Stored data entries
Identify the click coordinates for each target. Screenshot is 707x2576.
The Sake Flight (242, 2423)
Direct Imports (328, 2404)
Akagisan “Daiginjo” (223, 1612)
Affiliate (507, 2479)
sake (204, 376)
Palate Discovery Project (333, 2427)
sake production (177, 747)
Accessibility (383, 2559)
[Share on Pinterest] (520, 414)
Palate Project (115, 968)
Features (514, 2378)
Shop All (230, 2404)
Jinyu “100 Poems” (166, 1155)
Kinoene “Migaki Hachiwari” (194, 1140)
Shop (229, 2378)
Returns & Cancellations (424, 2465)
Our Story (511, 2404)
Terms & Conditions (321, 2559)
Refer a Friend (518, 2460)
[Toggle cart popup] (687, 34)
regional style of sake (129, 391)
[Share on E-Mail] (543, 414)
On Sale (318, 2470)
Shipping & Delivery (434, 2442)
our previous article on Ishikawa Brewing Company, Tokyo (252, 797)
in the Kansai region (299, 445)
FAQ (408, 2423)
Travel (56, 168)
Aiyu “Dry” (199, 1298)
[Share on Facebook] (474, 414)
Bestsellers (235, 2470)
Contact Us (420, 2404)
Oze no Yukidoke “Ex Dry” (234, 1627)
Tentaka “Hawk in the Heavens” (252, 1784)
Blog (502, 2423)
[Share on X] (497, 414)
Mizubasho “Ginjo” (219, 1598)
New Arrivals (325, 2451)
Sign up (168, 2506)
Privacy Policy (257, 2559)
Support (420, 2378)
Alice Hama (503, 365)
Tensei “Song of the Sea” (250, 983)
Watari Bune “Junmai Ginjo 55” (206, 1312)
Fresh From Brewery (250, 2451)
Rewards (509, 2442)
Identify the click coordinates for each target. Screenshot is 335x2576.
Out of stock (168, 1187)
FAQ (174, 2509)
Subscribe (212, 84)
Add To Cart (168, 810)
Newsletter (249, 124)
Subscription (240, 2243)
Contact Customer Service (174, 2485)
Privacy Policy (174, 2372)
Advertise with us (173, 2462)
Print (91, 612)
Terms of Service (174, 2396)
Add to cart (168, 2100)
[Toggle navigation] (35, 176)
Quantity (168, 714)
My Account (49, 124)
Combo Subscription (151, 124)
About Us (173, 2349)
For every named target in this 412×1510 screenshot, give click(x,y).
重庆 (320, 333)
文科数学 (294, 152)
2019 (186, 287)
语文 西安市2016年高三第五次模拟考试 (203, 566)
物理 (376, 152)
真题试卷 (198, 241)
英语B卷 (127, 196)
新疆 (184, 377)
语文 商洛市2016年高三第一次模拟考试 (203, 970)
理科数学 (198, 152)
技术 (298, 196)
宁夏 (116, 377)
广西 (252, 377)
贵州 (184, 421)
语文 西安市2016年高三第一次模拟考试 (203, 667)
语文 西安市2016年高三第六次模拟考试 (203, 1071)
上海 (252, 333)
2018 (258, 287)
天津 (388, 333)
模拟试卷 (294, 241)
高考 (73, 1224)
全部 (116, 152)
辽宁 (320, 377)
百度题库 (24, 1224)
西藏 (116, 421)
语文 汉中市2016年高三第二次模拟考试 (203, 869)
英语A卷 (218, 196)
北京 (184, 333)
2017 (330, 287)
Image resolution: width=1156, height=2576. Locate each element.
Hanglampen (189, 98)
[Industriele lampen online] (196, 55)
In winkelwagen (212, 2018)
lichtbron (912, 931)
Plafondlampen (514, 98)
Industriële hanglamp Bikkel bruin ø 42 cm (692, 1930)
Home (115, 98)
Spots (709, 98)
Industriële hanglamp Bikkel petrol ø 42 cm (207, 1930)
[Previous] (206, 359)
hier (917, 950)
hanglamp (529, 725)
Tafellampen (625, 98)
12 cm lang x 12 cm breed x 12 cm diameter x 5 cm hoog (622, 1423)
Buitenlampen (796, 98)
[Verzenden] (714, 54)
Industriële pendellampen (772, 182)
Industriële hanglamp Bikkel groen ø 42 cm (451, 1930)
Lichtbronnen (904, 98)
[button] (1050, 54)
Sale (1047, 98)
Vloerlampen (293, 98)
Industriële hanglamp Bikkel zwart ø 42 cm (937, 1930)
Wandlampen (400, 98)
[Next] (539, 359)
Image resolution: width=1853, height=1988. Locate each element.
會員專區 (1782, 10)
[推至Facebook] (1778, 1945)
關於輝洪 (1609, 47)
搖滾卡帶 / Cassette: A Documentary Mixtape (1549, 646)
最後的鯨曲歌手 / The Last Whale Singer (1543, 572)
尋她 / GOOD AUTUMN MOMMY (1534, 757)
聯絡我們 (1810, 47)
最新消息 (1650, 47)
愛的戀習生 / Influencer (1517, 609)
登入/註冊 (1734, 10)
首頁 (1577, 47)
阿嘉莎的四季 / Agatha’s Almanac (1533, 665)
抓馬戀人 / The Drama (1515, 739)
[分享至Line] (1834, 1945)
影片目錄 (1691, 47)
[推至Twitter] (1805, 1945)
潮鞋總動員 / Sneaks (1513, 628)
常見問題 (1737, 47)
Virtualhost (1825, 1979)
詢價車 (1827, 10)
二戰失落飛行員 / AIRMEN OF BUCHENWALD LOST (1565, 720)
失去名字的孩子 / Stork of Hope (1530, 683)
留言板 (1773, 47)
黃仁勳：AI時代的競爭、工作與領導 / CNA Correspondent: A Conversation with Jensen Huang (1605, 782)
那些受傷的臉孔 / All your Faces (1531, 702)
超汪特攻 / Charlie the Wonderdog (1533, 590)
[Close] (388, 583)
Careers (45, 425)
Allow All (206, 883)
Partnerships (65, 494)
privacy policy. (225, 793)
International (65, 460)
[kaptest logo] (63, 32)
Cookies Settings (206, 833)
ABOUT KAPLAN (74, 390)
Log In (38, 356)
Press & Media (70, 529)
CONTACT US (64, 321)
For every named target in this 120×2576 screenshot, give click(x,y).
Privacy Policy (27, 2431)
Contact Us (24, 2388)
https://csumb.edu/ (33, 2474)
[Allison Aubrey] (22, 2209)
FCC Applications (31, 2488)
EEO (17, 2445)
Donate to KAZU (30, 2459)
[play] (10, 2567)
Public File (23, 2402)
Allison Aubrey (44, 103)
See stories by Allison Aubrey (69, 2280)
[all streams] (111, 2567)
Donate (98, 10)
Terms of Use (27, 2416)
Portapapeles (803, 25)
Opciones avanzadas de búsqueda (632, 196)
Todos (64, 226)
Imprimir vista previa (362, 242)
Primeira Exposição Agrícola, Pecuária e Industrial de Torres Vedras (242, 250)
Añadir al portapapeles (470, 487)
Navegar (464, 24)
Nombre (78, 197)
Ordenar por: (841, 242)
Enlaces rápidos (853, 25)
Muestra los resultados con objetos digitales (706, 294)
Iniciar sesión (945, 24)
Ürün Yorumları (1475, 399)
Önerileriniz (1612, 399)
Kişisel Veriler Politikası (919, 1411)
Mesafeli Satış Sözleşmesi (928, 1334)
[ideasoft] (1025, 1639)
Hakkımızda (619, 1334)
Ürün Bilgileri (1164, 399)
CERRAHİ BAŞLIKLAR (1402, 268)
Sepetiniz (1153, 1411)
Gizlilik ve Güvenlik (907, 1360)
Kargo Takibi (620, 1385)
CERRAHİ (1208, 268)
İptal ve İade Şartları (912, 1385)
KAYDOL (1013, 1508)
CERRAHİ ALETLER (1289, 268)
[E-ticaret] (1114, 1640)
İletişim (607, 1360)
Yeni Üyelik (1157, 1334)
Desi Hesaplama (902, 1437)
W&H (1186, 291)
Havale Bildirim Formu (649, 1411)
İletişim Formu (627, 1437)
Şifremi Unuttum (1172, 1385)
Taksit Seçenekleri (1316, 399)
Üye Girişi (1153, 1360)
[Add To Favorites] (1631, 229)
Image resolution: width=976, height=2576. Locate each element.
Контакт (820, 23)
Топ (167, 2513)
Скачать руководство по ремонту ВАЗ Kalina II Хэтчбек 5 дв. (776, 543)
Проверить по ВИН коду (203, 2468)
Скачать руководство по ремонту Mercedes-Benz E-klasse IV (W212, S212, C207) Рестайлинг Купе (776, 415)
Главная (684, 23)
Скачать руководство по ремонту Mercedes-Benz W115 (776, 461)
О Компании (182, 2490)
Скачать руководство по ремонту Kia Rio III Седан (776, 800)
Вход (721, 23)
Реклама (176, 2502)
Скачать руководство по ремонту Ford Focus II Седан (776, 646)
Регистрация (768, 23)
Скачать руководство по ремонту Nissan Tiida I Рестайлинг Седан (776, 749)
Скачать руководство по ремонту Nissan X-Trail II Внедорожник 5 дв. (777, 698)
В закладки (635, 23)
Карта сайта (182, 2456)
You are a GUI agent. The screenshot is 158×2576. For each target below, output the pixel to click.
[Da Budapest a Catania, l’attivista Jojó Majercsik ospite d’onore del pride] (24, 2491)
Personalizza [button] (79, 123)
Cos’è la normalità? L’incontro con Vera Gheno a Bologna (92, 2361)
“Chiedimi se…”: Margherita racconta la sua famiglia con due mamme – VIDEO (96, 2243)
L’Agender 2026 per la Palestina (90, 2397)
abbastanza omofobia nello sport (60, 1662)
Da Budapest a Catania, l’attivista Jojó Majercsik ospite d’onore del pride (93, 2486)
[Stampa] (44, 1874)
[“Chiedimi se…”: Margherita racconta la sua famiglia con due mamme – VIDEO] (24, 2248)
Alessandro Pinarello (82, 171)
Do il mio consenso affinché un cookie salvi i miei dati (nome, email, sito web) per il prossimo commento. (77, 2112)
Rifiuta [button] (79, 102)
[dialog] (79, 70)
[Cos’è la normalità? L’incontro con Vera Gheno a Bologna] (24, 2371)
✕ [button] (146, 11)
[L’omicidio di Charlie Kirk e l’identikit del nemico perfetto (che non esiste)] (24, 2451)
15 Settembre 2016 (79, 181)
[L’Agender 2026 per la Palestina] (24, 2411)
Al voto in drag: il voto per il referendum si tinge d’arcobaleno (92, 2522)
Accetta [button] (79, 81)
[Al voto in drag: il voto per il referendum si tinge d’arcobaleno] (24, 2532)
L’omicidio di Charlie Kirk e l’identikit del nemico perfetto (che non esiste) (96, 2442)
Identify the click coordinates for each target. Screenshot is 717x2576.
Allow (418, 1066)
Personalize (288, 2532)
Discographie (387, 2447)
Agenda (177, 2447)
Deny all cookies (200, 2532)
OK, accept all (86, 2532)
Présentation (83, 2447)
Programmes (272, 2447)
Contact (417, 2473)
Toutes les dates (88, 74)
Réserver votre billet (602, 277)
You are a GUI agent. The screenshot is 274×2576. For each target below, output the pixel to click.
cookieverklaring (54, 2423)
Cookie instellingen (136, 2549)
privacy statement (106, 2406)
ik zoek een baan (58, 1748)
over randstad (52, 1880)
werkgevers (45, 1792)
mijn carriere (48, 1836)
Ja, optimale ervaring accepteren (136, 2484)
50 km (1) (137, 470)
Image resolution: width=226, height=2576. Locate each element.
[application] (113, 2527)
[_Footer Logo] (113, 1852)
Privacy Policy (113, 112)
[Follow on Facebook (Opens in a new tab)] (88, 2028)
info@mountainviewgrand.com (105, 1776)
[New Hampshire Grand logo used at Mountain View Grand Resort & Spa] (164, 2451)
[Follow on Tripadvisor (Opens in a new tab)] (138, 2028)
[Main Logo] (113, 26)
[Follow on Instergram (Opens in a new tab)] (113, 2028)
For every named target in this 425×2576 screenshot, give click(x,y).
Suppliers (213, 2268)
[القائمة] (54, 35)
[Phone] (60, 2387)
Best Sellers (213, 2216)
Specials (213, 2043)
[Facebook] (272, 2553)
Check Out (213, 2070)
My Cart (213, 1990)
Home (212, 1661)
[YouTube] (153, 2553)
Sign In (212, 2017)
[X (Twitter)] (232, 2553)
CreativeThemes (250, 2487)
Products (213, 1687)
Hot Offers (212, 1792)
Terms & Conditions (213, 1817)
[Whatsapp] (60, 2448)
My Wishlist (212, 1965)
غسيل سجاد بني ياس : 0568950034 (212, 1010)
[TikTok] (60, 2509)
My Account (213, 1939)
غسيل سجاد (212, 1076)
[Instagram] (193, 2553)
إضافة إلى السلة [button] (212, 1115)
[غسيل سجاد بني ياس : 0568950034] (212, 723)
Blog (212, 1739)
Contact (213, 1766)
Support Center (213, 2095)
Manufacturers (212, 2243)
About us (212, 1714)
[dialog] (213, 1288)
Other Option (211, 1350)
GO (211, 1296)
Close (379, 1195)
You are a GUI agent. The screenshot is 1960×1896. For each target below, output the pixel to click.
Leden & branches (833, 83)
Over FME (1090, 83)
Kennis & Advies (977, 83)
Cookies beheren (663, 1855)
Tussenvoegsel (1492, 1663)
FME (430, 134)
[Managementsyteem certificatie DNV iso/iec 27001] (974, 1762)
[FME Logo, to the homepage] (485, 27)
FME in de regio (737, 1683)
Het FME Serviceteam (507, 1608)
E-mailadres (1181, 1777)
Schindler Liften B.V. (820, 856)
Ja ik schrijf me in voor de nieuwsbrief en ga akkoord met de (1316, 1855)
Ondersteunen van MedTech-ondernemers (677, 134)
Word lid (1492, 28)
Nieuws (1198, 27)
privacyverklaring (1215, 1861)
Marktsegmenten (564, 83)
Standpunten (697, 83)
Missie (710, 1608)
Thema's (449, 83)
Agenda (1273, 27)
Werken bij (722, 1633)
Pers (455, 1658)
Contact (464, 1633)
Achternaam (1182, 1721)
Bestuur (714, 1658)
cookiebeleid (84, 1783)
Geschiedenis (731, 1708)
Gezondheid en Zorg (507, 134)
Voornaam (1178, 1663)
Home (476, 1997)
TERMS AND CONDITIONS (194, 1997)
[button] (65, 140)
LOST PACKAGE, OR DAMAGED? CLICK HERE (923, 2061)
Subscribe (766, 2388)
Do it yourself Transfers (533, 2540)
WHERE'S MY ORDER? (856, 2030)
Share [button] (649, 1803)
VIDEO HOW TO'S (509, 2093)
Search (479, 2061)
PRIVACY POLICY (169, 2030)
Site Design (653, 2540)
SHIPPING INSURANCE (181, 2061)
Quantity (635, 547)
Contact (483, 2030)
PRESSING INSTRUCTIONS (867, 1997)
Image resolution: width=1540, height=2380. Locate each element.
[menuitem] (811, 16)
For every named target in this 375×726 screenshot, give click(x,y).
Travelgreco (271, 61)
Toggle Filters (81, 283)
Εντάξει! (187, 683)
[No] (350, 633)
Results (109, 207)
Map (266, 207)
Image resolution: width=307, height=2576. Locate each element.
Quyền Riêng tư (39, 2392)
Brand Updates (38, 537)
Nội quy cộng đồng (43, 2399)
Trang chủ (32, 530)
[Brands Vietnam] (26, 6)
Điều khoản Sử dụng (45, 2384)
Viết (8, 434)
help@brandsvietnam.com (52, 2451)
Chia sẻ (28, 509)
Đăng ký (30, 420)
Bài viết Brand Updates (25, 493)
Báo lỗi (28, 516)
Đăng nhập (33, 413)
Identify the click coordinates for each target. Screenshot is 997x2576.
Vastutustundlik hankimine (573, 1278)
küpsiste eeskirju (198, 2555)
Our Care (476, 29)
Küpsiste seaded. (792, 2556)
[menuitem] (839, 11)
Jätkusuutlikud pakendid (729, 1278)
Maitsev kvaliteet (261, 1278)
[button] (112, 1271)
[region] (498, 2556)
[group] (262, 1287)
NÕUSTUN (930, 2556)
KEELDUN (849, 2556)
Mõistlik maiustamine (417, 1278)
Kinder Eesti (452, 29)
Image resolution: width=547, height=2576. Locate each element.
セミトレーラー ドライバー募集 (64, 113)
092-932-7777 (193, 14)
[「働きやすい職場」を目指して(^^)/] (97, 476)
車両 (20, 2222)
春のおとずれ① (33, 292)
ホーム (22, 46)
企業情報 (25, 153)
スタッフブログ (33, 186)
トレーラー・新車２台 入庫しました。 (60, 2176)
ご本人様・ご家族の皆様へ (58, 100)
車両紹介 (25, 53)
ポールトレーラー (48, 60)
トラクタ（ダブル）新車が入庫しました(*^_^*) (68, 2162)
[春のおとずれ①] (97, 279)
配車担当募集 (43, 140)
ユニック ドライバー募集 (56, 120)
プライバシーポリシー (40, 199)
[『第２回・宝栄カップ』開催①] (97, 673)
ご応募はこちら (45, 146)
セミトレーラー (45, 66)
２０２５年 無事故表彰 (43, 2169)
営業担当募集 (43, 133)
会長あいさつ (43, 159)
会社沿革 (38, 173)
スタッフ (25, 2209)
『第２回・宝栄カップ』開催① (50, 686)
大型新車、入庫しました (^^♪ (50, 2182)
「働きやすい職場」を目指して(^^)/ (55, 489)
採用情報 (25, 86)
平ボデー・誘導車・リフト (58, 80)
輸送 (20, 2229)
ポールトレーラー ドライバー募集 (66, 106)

- [Problem description]:
List every line above containing the word "Majercsik".

- [Answer section]:
[Da Budapest a Catania, l’attivista Jojó Majercsik ospite d’onore del pride] (24, 2491)
Da Budapest a Catania, l’attivista Jojó Majercsik ospite d’onore del pride (93, 2486)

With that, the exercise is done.